• _Brief_
Take the entries below and print only the lines from the one with "Toggle soft-wrap in the console" through the one with "Screen dimensions: 1275x664", exactly as they stand, both ends included.

• _Records_
====================
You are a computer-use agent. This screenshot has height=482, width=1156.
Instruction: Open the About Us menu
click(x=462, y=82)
====================
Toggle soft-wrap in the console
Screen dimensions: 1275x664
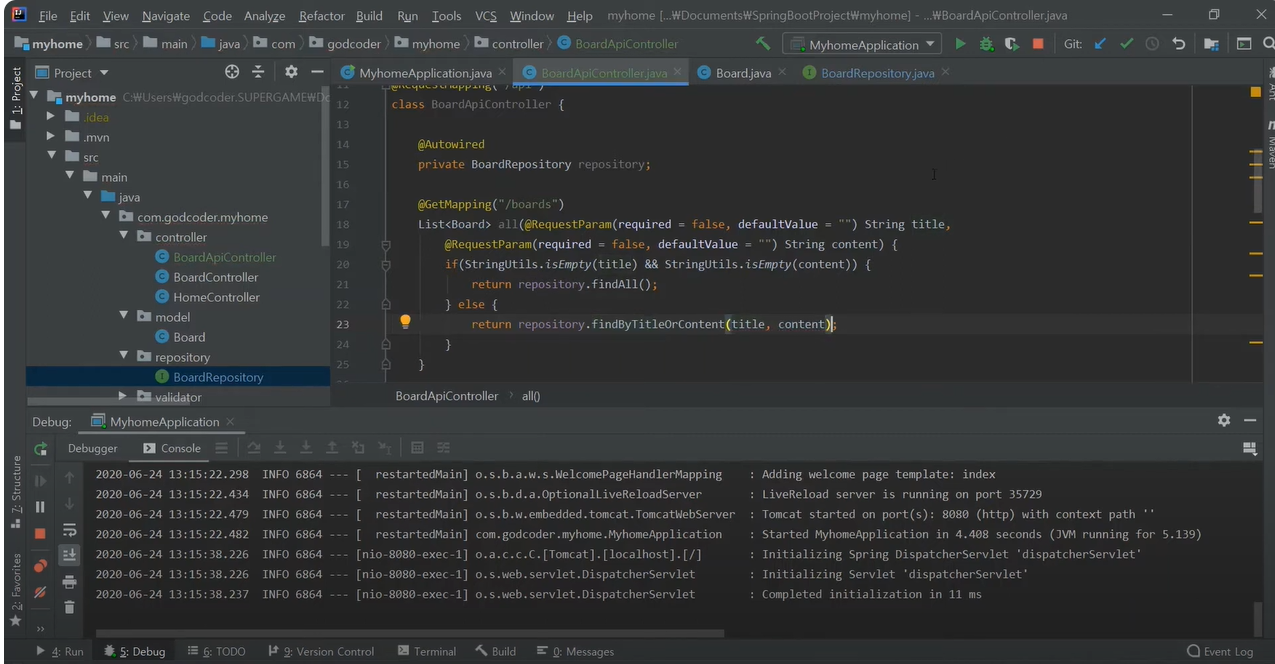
====================
• _Worked solution_
Toggle soft-wrap in the console
Screen dimensions: 1275x664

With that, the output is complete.